Quick link to Recipe
(
thanks to DavidSuzuki.org)

Each December, the urge to CREATE sweeps into our home. C looks forward to taking a few days off before Christmas to play in Santa’s Workshop.

This year the project idea came from a store-bought gift we’d given C’s mum this summer. It was a bird feeder – a Suet Log to be more specific. It’s just like a tree branch with holes drilled & filled with a suet mixture. The birds, especially the woodpeckers, flocked to her 3rd-floor deck. They LOVED it

The fellow at the store said many birds find their food inside the bark of trees, so these feeders attracted more birds than those looking for seeds.  Customers had reported over 110 different varieties of birds using this feeder.

bird feeder
photo by SVSeekins

C had to make some himself.  His Santa’s Workshop project plan was in place early.

All summer & fall, we put commercial  ‘bark butter’ into Mum’s feeder each time we were at her apartment.  After a while, the cost added up, so I figured it was time to try making the birdfeed from scratch, too.

A year or so ago Swan Lake Nature Sanctuary gave me instructions for pine cone bird feeders. They were stuffing homemade bird suet into open pine cones. The idea intrigued me.

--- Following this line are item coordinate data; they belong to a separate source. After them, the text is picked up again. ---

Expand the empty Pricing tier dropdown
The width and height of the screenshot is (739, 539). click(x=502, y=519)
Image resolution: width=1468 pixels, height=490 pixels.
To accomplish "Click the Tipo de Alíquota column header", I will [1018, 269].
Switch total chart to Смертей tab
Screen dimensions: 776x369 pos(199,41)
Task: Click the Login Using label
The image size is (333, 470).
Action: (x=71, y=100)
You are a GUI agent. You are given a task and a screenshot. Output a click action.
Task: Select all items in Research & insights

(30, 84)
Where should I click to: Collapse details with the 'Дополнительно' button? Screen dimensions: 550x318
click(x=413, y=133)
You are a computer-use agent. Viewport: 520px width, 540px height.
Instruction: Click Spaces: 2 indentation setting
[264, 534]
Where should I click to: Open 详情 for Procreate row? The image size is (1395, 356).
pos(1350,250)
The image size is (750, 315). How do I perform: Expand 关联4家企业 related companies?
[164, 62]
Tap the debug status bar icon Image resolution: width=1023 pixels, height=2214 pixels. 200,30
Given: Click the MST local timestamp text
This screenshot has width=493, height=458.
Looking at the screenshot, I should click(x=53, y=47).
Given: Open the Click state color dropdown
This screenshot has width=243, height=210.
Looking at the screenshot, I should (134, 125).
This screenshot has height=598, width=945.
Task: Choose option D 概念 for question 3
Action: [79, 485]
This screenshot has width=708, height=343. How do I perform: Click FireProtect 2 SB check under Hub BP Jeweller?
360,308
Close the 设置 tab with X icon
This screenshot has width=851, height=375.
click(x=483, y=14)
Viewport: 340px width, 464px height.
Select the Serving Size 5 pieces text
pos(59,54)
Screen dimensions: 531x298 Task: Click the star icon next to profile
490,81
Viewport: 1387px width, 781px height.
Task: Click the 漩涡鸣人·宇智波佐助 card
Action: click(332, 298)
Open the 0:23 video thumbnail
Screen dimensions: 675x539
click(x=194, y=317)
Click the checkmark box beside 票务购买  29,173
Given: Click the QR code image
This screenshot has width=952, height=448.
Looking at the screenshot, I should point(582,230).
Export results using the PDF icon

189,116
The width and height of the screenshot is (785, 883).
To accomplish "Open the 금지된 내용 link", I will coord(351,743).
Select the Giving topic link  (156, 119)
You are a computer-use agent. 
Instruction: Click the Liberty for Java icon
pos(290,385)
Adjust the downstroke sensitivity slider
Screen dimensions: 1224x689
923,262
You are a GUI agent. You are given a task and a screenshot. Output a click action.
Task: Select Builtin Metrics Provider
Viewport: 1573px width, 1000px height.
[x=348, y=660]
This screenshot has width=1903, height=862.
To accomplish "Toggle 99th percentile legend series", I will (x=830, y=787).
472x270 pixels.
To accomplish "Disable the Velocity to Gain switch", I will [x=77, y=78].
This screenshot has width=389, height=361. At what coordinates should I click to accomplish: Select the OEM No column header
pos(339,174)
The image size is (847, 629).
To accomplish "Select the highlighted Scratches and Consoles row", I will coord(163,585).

I figured the fat should work just as well inside the drilled holes of C’s logs as it would inside the pine cones. Although I came across those instructions this summer & put them ‘somewhere safe,’ do you think I could find them now?

In the end, I found a recipe from Garden Wise magazine that would do the trick.

suet bird feed ingredients
photo by SVSeekins

Procuring most of the ingredients was straight forward.  Peanut butter, dried fruit & breadcrumbs were already in the kitchen.   I washed eggshells & stored them frozen until needed.  The sunflower seed & millet was sourced in the bulk section at Buckerfields, a local feed store.

The rendered fat (suet) was a little tougher. I looked around for plain suet blocks that could be melted down & converted into this pliable recipe for the logs.  Even on sale, these wouldn’t be cost-effective.

It turns out, suet is available from the butcher.  I went to a butcher that specializes in British fare.  The British use suet in spotted dick – a steamed pudding.  Who knew?

Once I’d collected all of the ingredients for our bird suet, it didn’t take long to put it all together.

suet bird feed in jars
photo by SVSeekins

For packaging, it was important to me not to be wasteful. So I decided on canning jars. I had lots of them, & they can be reused or recycled.

We’re pretty happy with the finished product.    Now we’re waiting to see what kind of bird will be the first to find the new feeder in our garden.